◆ **Assignment**
Leaving out every picture, output the records below exactly as they are.

::::::::

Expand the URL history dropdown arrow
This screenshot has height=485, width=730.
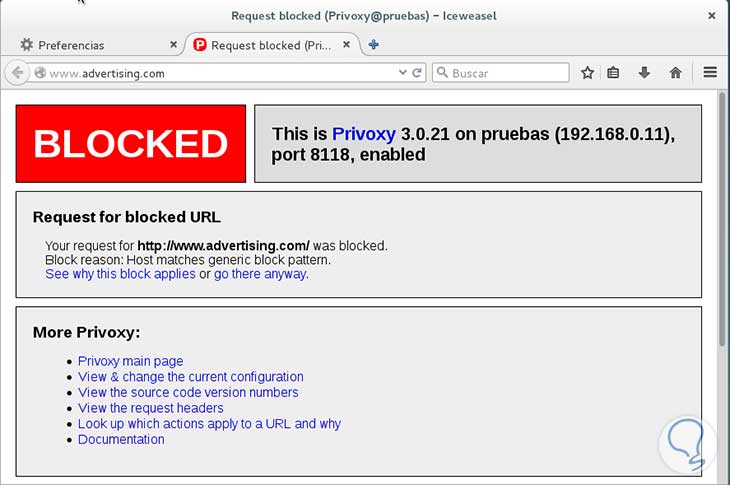(x=403, y=73)
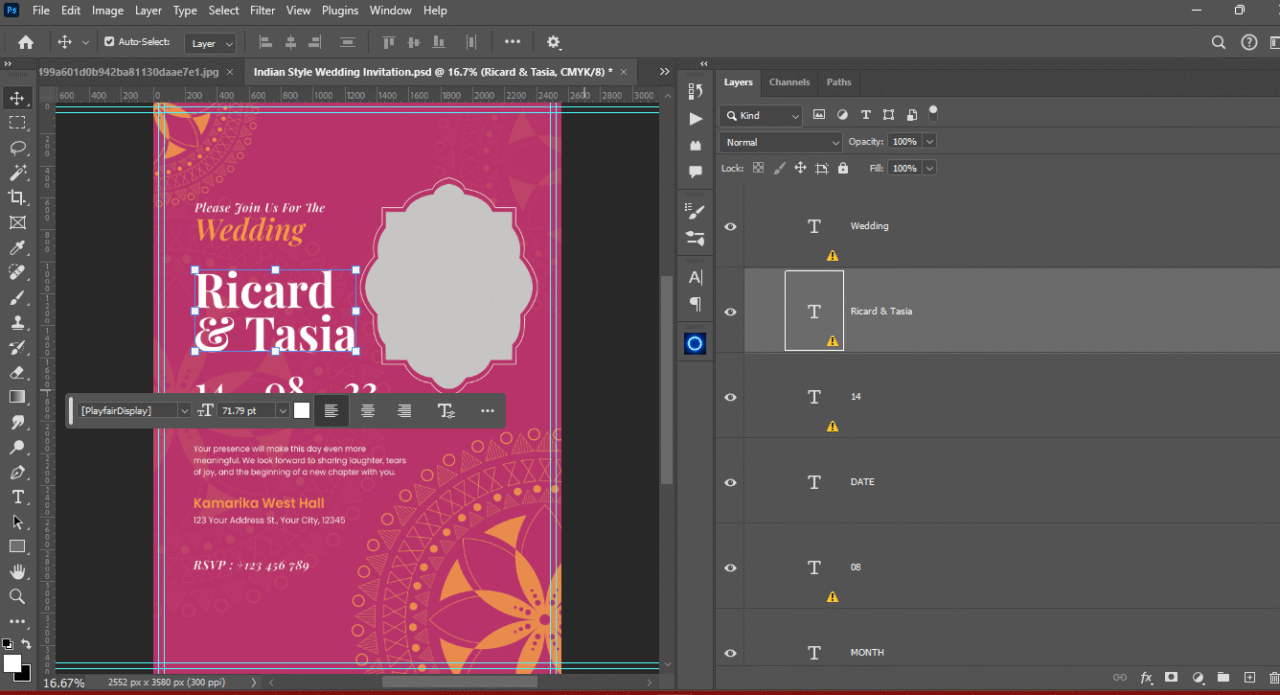
Task: Create a new layer group folder
Action: [1222, 678]
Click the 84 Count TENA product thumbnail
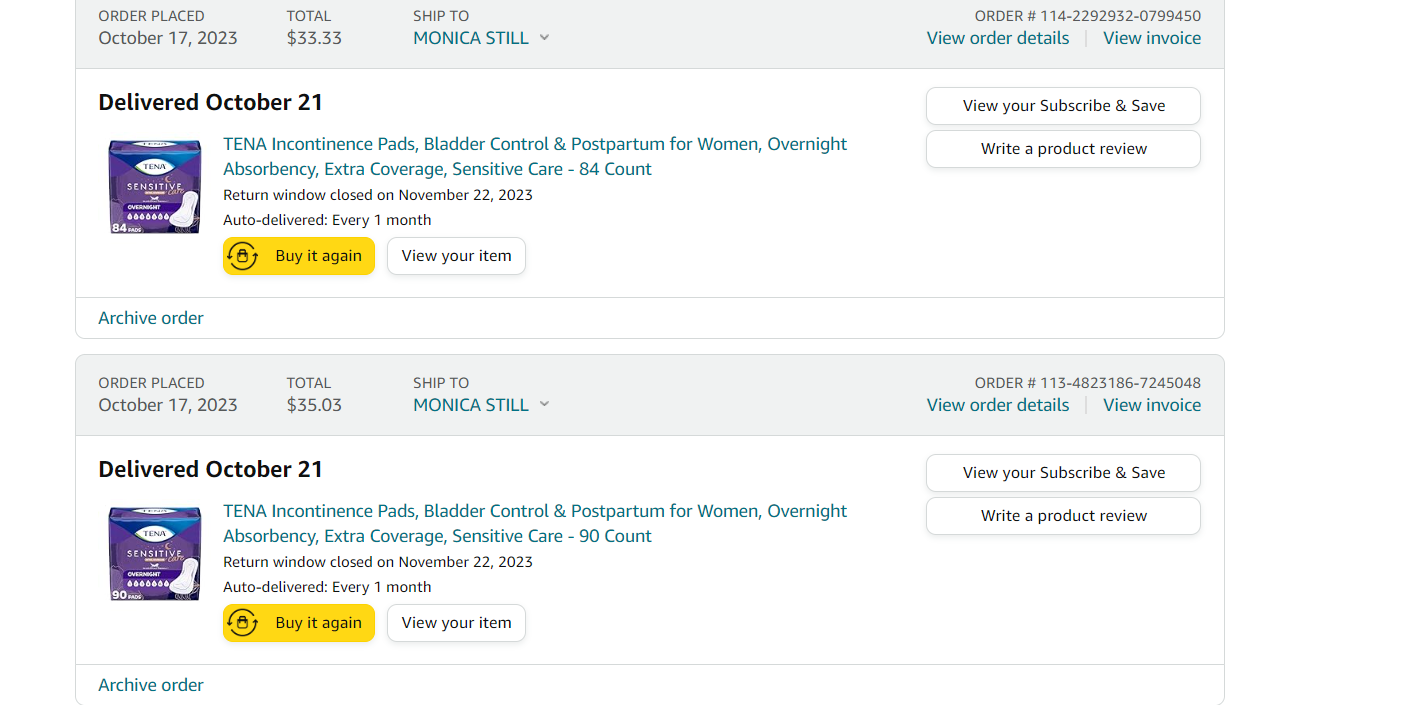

::::::::

◆ **Problem solution**
Expand the URL history dropdown arrow
This screenshot has height=485, width=730.
(x=403, y=73)
Task: Create a new layer group folder
Action: [1222, 678]
Click the 84 Count TENA product thumbnail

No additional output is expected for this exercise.